In I Used To Be Snow White, But I Drifted, the aftermath of schoolyard play becomes a theatre of resistance: a site of feminist reflection grounded in the lived textures of girlhood. Developed in response to the grounds of the old Melville Primary School, the work honours those fleeting, feral moments when little girls break free from the constraints of good behaviour, bodily containment, and ornamental femininity.
Each day, girls arrive with hair tightly pulled back, smoothed, clipped, and controlled. They are expected to be polite, composed, and well-mannered.

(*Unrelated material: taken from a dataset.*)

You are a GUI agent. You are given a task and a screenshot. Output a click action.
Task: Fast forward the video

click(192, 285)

But when the bell rings for recess, those rules slip. Ponytails unravel. Hair clips fall. Bodies fly across monkey bars, tumble down slides, and launch into worlds of their own making. In the traces left behind: bobby pins, elastics, candy-coloured scrunchies, we find evidence of a joyful refusal. Not loud, not deliberate, but no less radical.

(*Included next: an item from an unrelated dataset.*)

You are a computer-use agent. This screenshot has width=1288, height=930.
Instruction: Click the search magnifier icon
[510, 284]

This work centres one such abandoned object: a lost hair clip, made larger than life (171x70cm). It is sculptural and sentimental, girlish and ghostly: a relic of exuberance that outlasts the play. Here, the ornamental becomes subversive. A symbol of modesty undone. Of restraint released. I Used To Be Snow White, But I Drifted reclaims the fallen hair clip not as a loss, but as a quiet victory. A moment in which girlhood dares to drift from the script and, in doing so, refuses to be the fairest of them all.